== What to work on ==
Look below for the line that contains "You are a computer-use", then quote it and all the lines after it, exactly, with the pictures left out.

[Stored items]
☆ ☆ ☆ ☆
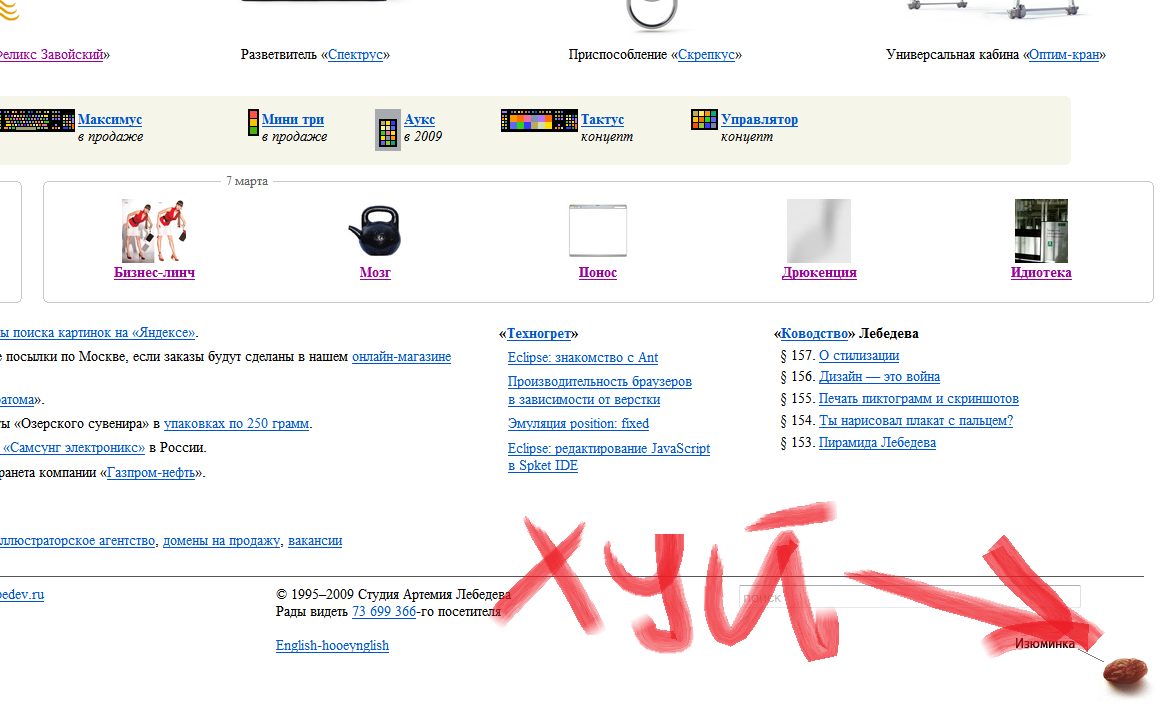Click the Управлятор grid icon
The width and height of the screenshot is (1160, 708).
704,120
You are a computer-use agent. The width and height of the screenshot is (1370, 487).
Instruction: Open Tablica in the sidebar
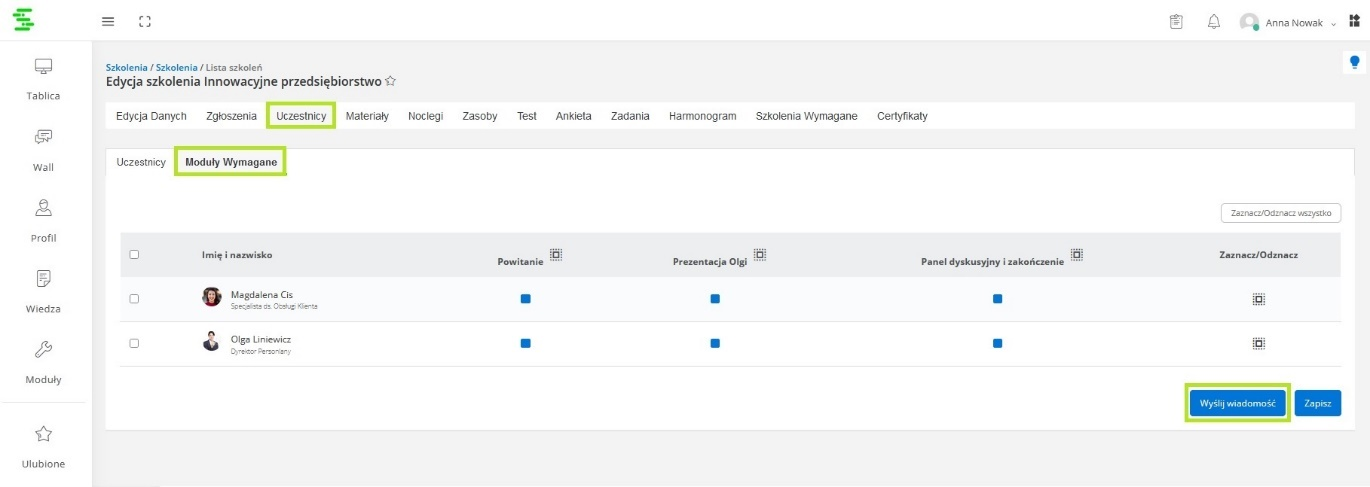coord(43,79)
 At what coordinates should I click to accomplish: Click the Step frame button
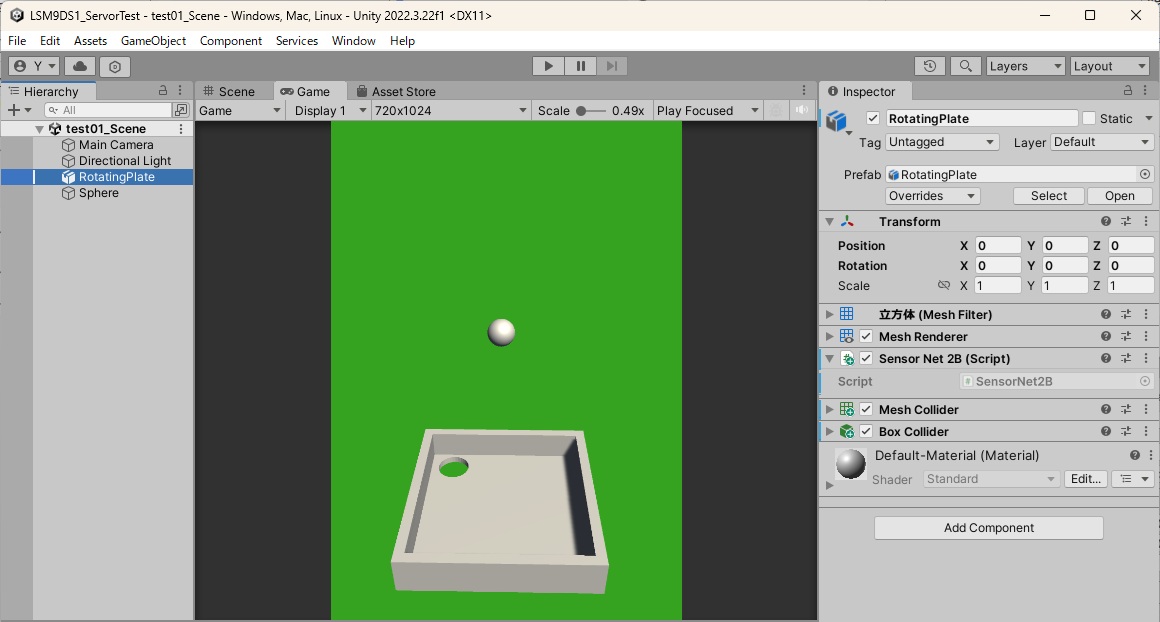click(612, 66)
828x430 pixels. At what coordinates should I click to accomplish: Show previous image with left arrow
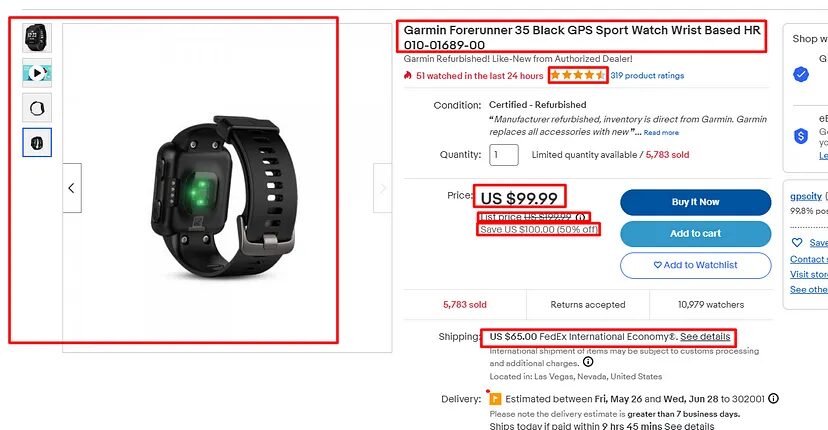pyautogui.click(x=72, y=188)
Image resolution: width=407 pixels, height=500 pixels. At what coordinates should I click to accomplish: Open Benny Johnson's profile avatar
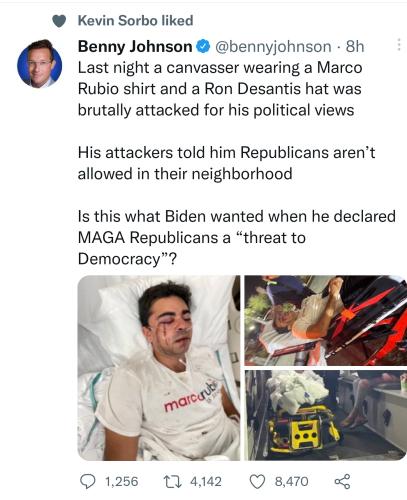[40, 64]
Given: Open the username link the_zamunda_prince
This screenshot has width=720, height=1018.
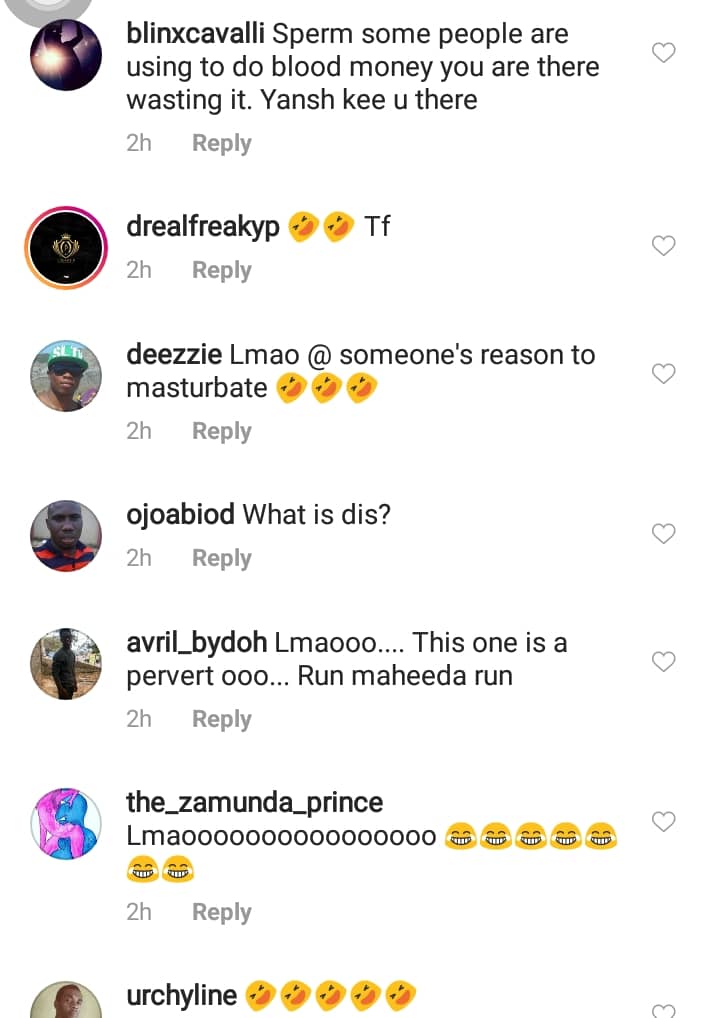Looking at the screenshot, I should pyautogui.click(x=255, y=802).
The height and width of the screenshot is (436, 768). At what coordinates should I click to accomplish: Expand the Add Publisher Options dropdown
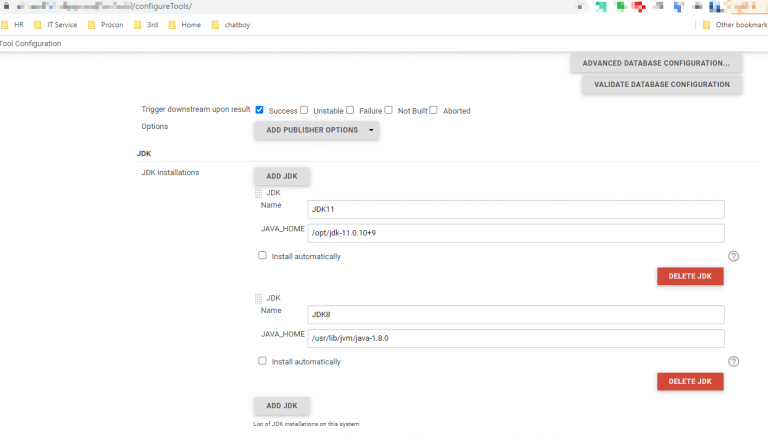tap(372, 130)
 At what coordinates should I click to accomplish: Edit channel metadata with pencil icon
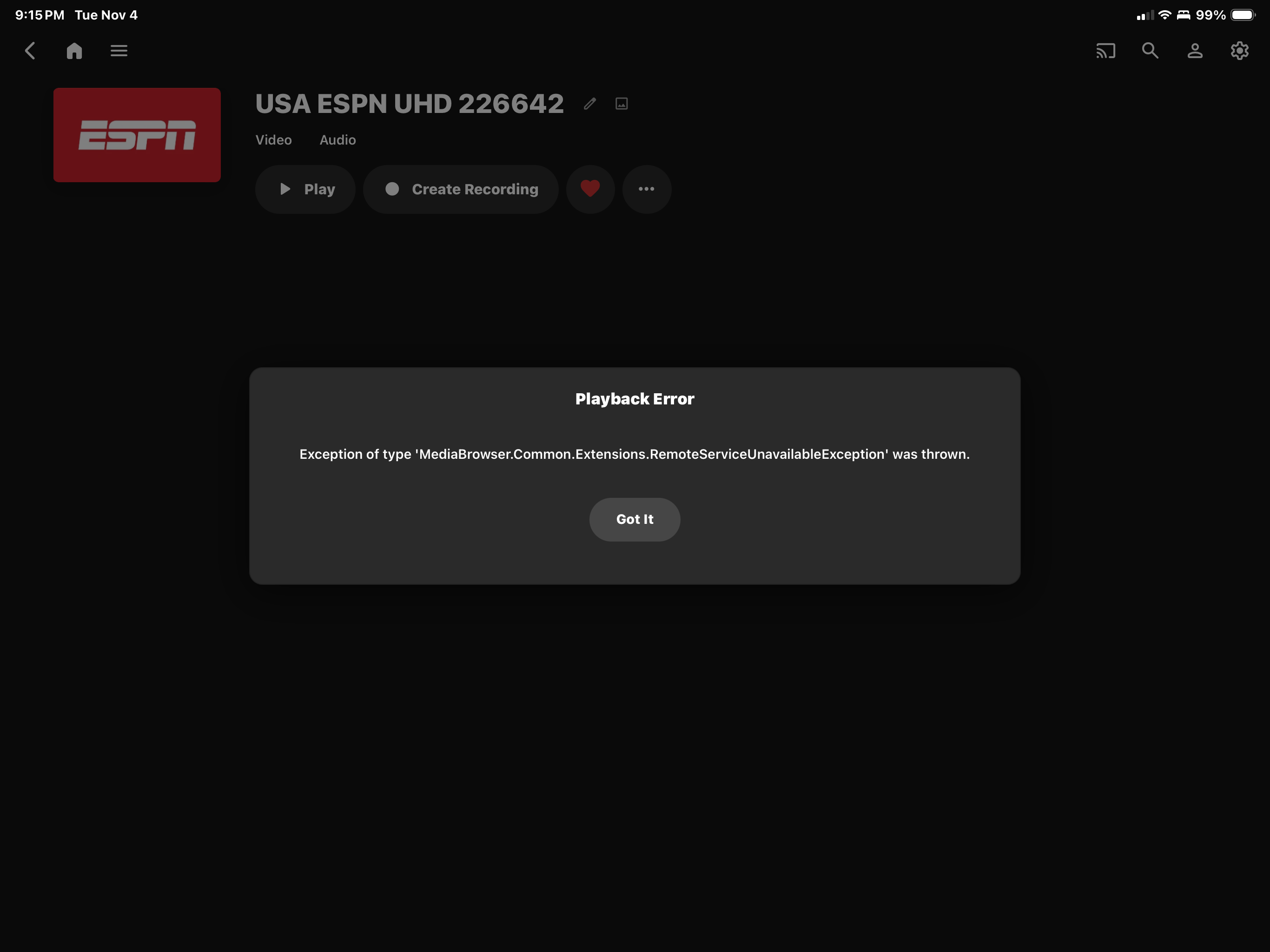[x=589, y=103]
☆ ☆ ☆ ☆
== The completed task ==
You are a computer-use agent. The width and height of the screenshot is (1370, 487).
Instruction: Open Tablica in the sidebar
coord(43,79)
 At what coordinates should I click to accomplish: Click the Step frame button
click(612, 66)
828x430 pixels. At what coordinates should I click to accomplish: Show previous image with left arrow
pyautogui.click(x=72, y=188)
Image resolution: width=407 pixels, height=500 pixels. At what coordinates should I click to accomplish: Open Benny Johnson's profile avatar
[40, 64]
Given: Open the username link the_zamunda_prince
This screenshot has width=720, height=1018.
Looking at the screenshot, I should pyautogui.click(x=255, y=802).
The height and width of the screenshot is (436, 768). At what coordinates should I click to accomplish: Expand the Add Publisher Options dropdown
tap(372, 130)
 At what coordinates should I click to accomplish: Edit channel metadata with pencil icon
[x=589, y=103]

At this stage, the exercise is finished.